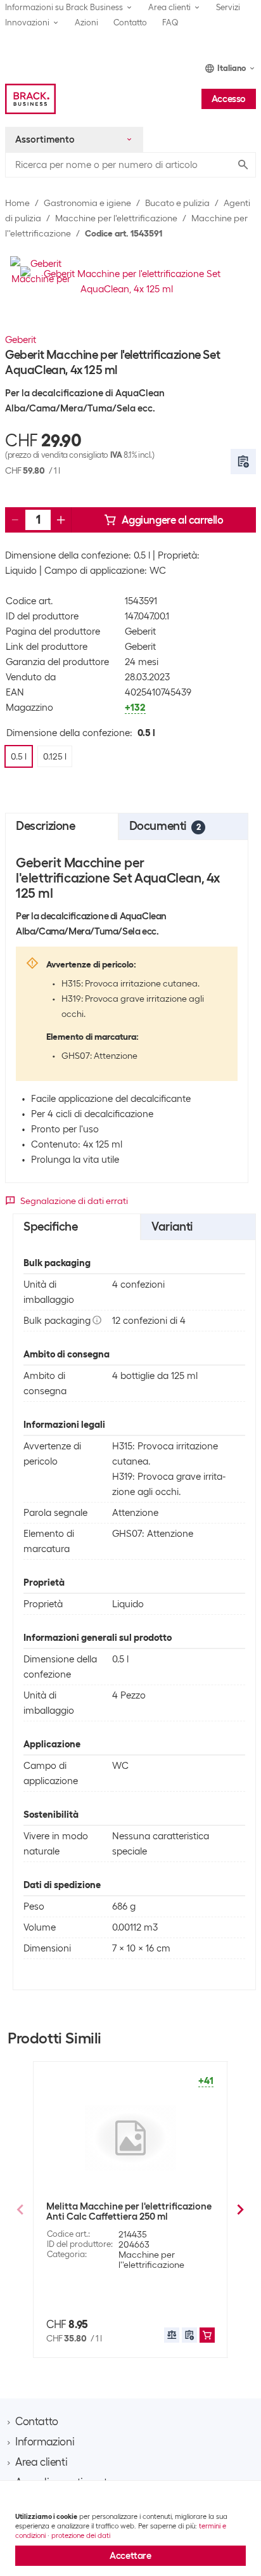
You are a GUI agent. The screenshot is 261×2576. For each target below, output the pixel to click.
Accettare (130, 2555)
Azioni (86, 22)
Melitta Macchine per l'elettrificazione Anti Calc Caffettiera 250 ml (129, 2211)
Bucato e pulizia (177, 203)
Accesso (229, 99)
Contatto (130, 22)
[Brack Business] (30, 99)
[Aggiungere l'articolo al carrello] (207, 2335)
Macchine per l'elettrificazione (116, 218)
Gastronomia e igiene (87, 203)
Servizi (228, 7)
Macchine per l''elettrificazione (151, 2259)
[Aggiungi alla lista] (243, 461)
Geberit (20, 340)
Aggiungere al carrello (172, 520)
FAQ (170, 22)
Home (17, 203)
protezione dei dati (80, 2535)
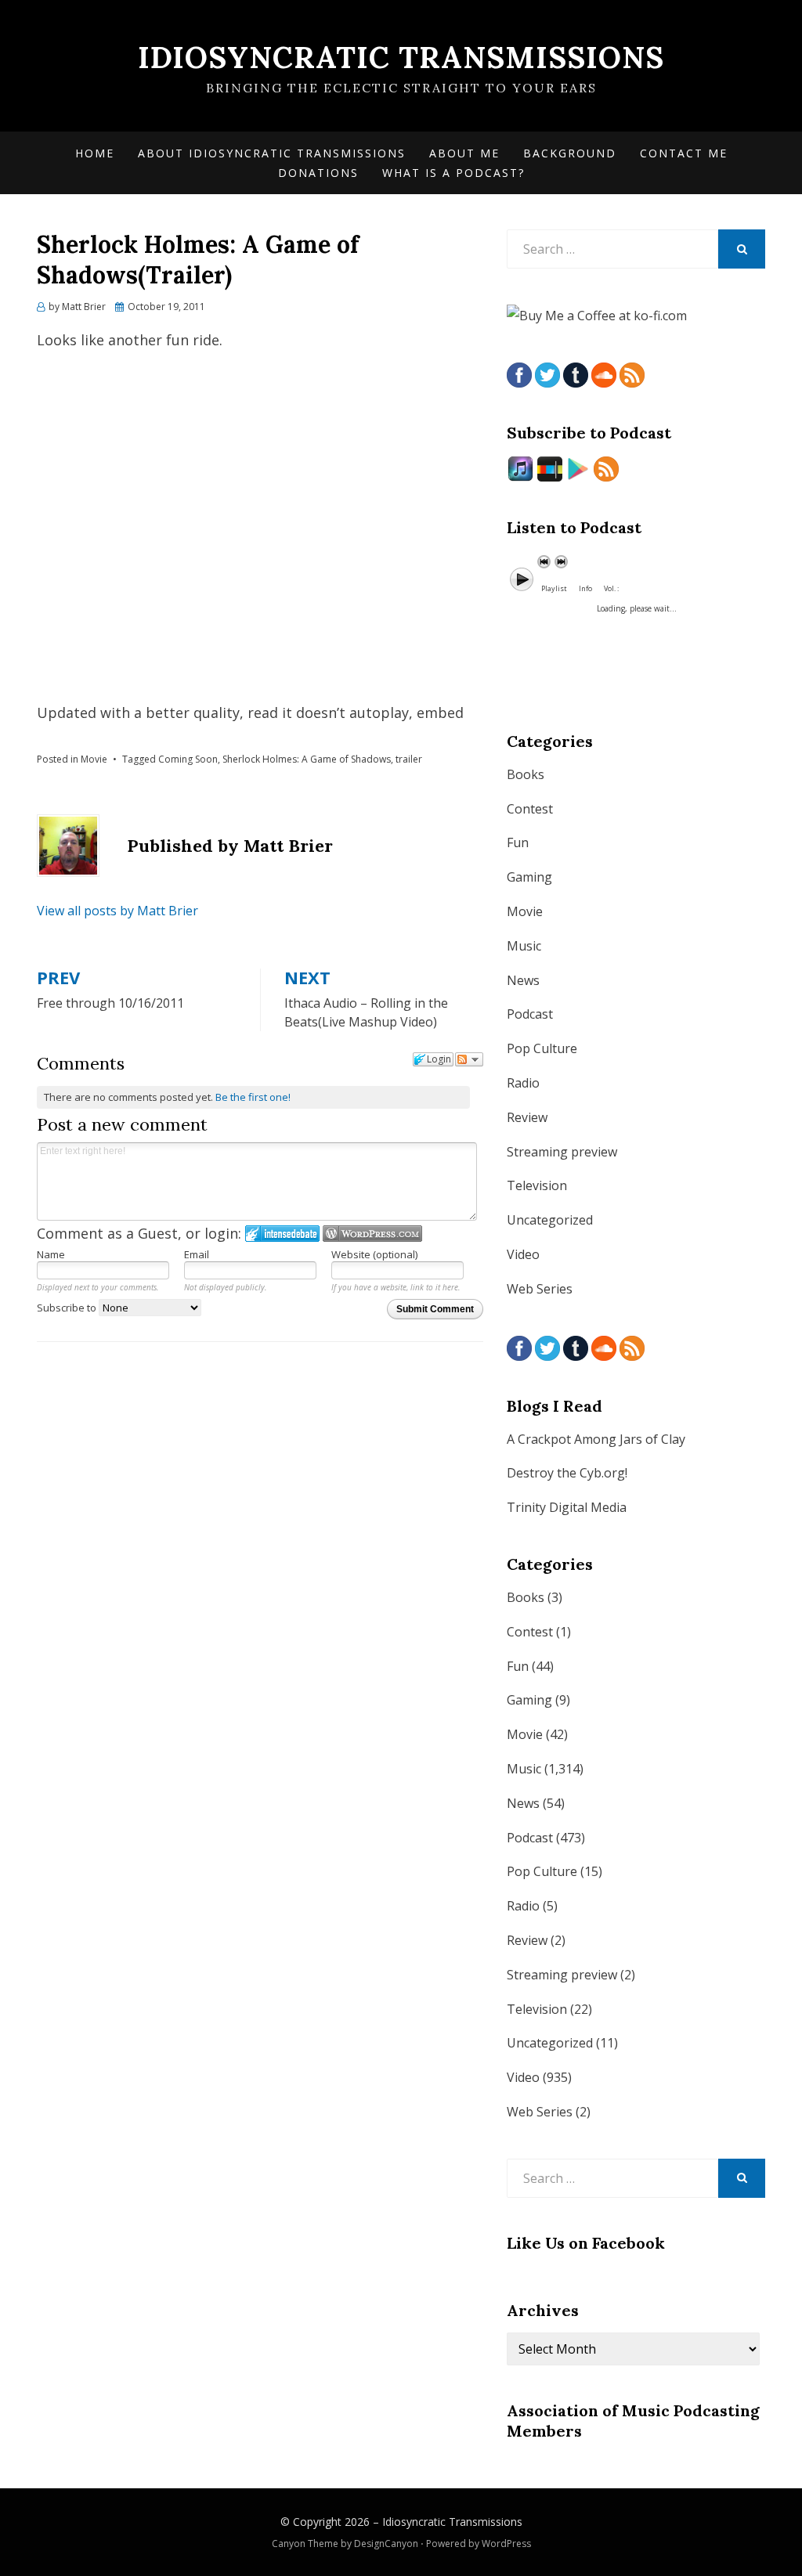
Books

• [WHAT IS EXPECTED]: The copy should hold exactly the lines from the line containing "Gastronomia e igiene (87, 203)" through the last line of the records, both included, and no pictures or other lines.

• [EXERCISE ANSWER]:
Gastronomia e igiene (87, 203)
Servizi (228, 7)
Macchine per l''elettrificazione (151, 2259)
[Aggiungi alla lista] (243, 461)
Geberit (20, 340)
Aggiungere al carrello (172, 520)
FAQ (170, 22)
Home (17, 203)
protezione dei dati (80, 2535)
Books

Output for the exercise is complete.